**Instructions to follow:** Set out the records as a Markdown table with columns Row and Line, starting at the line containing "The width and height of the screenshot is (385, 373)." and continuing through the last line of the records, both included. Leave out any blank lines.

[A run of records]

=======

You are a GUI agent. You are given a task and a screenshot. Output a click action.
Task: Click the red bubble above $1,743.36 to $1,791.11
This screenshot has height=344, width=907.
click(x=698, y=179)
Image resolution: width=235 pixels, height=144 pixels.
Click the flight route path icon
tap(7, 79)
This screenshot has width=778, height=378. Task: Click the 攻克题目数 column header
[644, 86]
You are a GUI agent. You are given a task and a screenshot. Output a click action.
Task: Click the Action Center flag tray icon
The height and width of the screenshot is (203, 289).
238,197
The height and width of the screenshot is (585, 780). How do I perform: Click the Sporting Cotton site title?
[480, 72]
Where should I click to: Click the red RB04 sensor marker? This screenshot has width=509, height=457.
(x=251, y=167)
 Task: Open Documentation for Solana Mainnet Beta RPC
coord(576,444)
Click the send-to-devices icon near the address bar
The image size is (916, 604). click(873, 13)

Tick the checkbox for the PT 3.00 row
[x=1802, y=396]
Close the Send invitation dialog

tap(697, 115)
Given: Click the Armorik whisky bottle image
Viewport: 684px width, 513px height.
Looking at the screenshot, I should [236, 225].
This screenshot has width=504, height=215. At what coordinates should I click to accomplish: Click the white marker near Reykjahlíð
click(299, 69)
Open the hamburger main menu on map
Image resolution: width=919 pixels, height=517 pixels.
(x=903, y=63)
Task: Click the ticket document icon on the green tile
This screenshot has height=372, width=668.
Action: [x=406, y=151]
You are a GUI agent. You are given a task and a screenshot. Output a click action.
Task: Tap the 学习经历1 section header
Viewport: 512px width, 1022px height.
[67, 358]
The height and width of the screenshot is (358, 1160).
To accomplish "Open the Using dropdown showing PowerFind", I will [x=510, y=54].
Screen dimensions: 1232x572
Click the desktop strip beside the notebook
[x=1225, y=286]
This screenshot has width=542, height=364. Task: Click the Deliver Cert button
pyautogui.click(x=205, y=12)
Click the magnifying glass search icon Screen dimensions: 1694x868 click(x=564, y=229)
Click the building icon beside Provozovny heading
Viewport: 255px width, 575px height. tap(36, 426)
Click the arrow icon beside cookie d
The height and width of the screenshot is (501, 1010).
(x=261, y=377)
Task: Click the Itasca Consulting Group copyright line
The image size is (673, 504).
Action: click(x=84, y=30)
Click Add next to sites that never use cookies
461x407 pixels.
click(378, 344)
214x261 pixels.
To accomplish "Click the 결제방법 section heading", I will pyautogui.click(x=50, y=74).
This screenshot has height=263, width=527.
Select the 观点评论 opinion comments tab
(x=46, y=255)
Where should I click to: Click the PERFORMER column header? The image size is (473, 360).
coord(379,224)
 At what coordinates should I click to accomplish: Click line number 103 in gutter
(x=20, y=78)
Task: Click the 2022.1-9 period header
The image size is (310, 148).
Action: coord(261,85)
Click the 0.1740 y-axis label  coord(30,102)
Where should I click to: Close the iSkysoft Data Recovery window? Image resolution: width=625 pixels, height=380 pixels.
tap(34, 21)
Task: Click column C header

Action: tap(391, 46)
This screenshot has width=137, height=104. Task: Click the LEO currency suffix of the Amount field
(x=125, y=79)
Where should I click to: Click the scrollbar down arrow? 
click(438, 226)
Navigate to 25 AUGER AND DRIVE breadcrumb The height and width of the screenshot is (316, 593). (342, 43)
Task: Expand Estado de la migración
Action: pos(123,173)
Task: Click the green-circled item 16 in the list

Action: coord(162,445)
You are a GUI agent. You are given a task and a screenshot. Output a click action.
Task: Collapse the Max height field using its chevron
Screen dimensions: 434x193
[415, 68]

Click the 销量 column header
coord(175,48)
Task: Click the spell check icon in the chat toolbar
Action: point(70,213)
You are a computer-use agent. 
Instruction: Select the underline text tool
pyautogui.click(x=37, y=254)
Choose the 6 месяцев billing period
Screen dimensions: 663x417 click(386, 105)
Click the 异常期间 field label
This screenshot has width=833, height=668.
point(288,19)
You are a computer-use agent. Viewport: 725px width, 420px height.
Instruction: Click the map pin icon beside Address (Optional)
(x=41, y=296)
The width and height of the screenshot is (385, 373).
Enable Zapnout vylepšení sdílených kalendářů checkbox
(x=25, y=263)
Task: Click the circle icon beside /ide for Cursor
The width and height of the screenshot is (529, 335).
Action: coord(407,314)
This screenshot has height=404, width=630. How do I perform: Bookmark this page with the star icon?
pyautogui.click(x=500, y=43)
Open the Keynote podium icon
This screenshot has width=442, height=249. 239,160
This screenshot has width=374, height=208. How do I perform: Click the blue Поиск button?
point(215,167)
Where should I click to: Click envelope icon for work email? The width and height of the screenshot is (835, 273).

=======

**Response:**
| Row | Line |
|---|---|
| 1 | The width and height of the screenshot is (385, 373). |
| 2 | Enable Zapnout vylepšení sdílených kalendářů checkbox |
| 3 | (x=25, y=263) |
| 4 | Task: Click the circle icon beside /ide for Cursor |
| 5 | The width and height of the screenshot is (529, 335). |
| 6 | Action: coord(407,314) |
| 7 | This screenshot has height=404, width=630. How do I perform: Bookmark this page with the star icon? |
| 8 | pyautogui.click(x=500, y=43) |
| 9 | Open the Keynote podium icon |
| 10 | This screenshot has width=442, height=249. 239,160 |
| 11 | This screenshot has width=374, height=208. How do I perform: Click the blue Поиск button? |
| 12 | point(215,167) |
| 13 | Where should I click to: Click envelope icon for work email? The width and height of the screenshot is (835, 273). |